# BioImagePy: experiment data processing

In this tutorial, we are going to batch process data in an `experiment`. **BioImagePy** comes with a module called `runner`. This module depends on the `experiment` module and the `process` module. Then it gives classes for both running queries data on an `experiment` and run process on selected data and register results to the experiment.

##### The experiment

In this tutorial, we will use the experiment created in the *tutorial1*. The experiment goal is explained in the *tutorial1*. As a reminder, we have two populations of images contained spots in noisy images. In this tutorial, we are going to segment and count the spots, and then run a statistical test to conclude if the two population have significantly different number of spots. 

## The Runner class

The **BioImagePy** runner module contains the main class `BiRunnerExperiment`. It's the only class we are going to use to process the data. Let's look the module documentation: 

In [None]:
import sys
sys.path.append("/Users/sprigent/Documents/code/bioimagepy") # change this path to the path where you install bioimagepy

import bioimagepy.runner as runnerpy

help(runnerpy)

## Open the experiment

Thus, we need to create an instance of the experiment to process, and to give it to the `BiRunnerExperiment` class, and setup the class with the process inputs & outputs.

In [None]:
import bioimagepy.experiment as experimentpy

# open the experiment
myexperiment = experimentpy.BiExperiment('./myexperiment/experiment.md.json')
print("experiment opened")


## Processing

In the following of this tutorial, we are going to process the data in 3 steps.
1. Image deconvolution on each image to ease the spot segmentation
2. Auto thresholding and particle analysis on the deconvolutes images
3. Statistical testing with the wilcoxon test to conclude if the two population have significantly different number of spots

The 3 proposed steps are just one possible way to analyse the data, to illustrate the use of BioImagePy. Many other processing workflow are possible to analyse this dataset, but it is not the purpose of this tutorial.

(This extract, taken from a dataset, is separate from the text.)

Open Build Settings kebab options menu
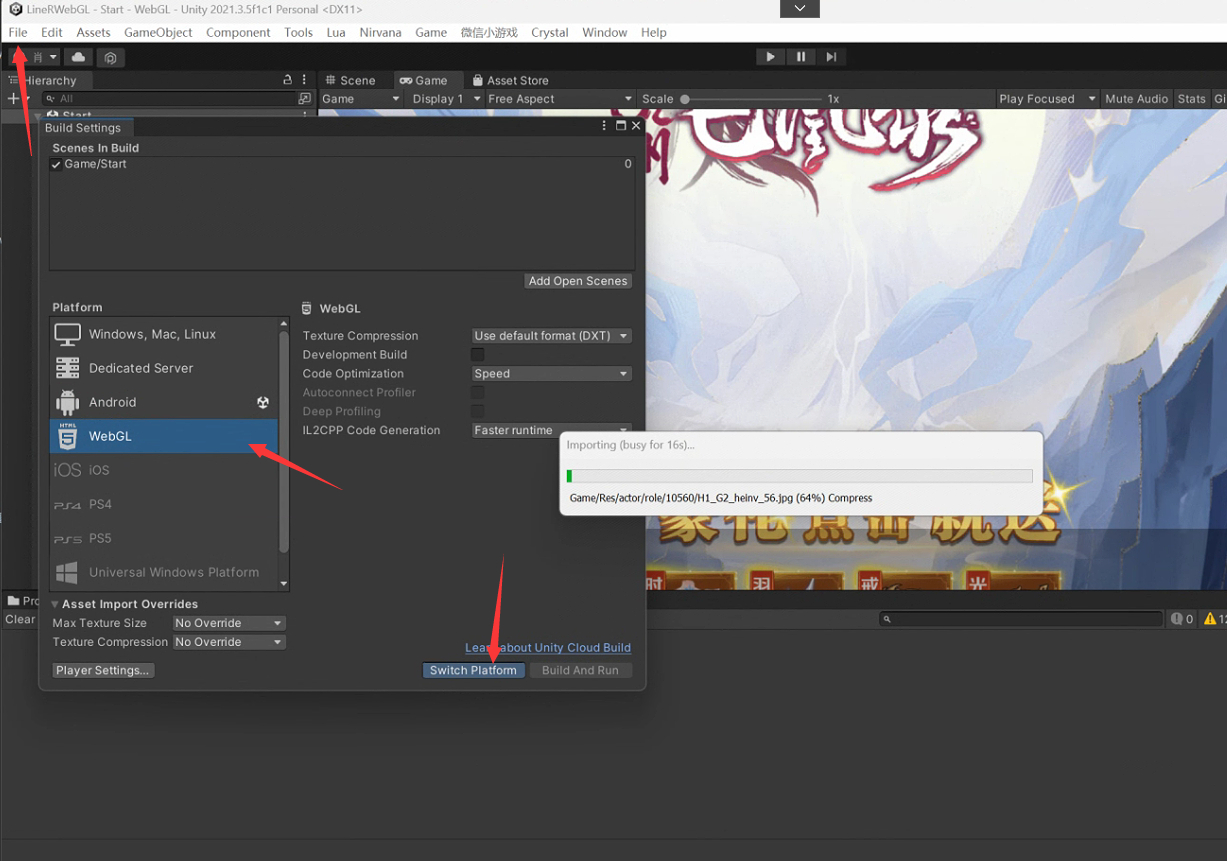1227x861 pixels. (604, 127)
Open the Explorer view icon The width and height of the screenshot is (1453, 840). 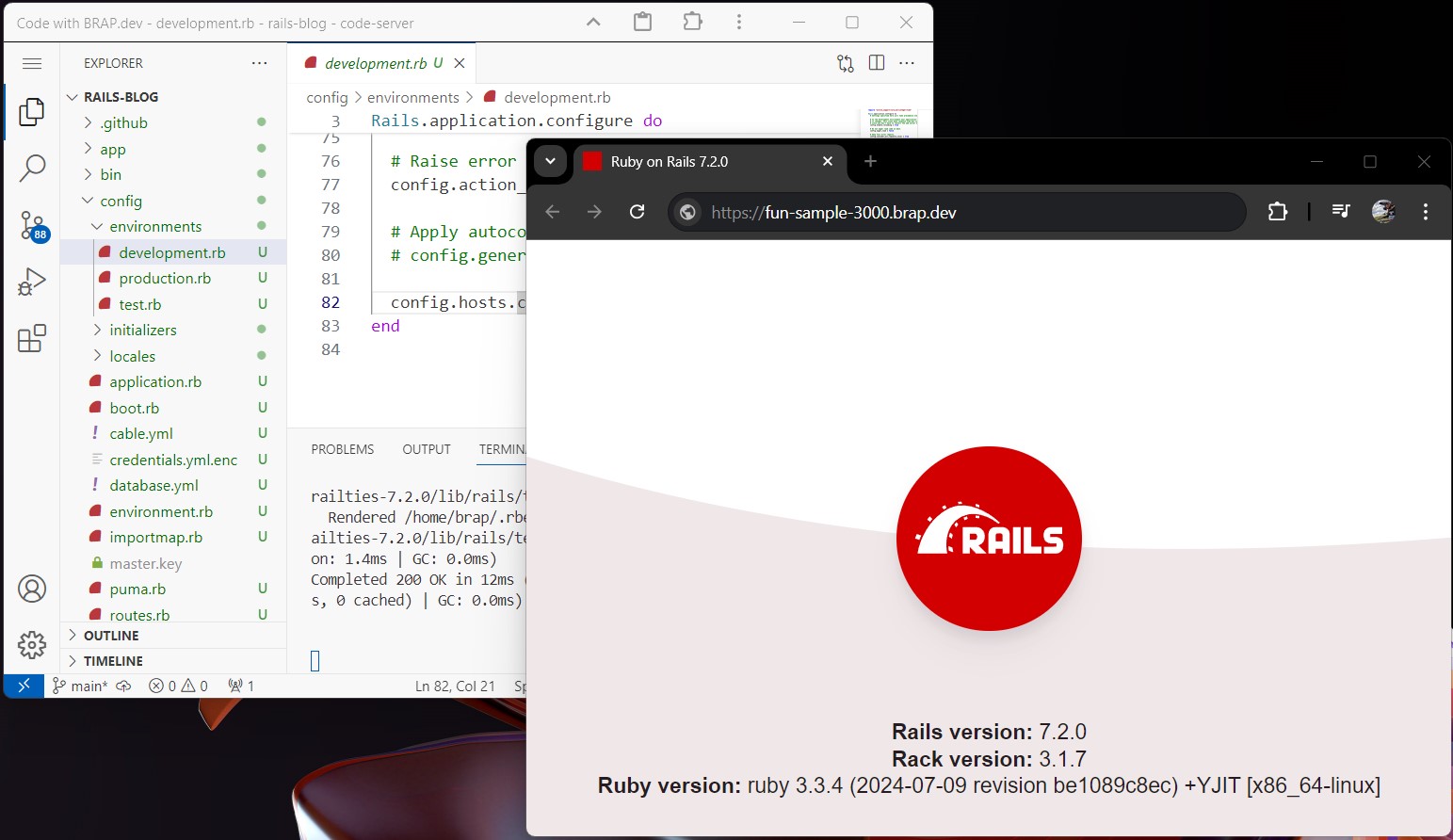[32, 111]
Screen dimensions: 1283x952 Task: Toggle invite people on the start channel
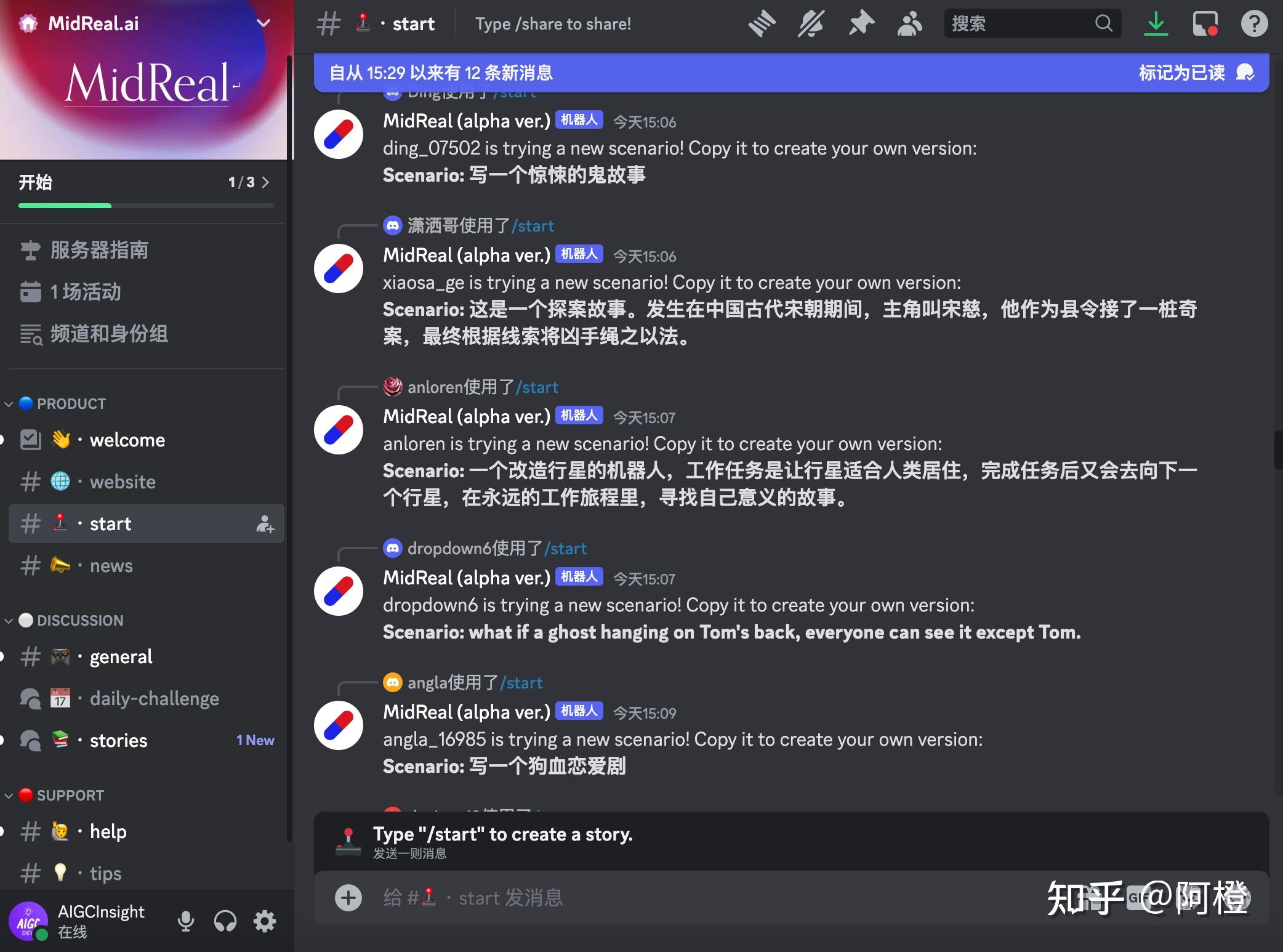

### Step 1: image deconvolution

To make the spot segmentation easier to identify, we chose to preprocess the data with a deconvolution algorithm. The selected algorithm is the SVDeconv2D and it is available in **BioImagePy** using the `svdeconv2d.xml` wrapper. 

We thus instantiate a `BiRunnerExperiment`, we set the process to the `svdeconv2d.xml` process, add the input called *-i* to the dataset *data* with an empty query to select all the data in the *data* dataset

In [None]:
runner = runnerpy.BiRunnerExperiment(myexperiment) 
# change this path to where you installed svdeconv2d
runner.set_process('/Users/sprigent/Documents/code/serpico/svdeconv/build/bin/svdeconv2d.xml', '-sigma', '3', '-weighting', '0.1', '-regularization', '2') 
runner.add_input('-i', 'data', '')
runner.run()

Let visualize the obtained results:

In [None]:
from bioimagepy.metadata import BiRawData, BiProcessedData
import matplotlib.pyplot as plt
import matplotlib.image as mpimg

# get the first processed data
processed_data = myexperiment.processeddataset(0).processed_data(0)

# get the origin data
origin_data = BiRawData(processed_data.origin_data())

# plot the origin data
img=mpimg.imread(origin_data.url())
imgplot = plt.imshow(img)
plt.show()

# plot the processed data
img=mpimg.imread(processed_data.url())
imgplot = plt.imshow(img)
plt.show()

### Step 2: Image segmentation

In this step, we apply an automatique threshold and a particle analysis in each images in order to obtain the number of spots in each images.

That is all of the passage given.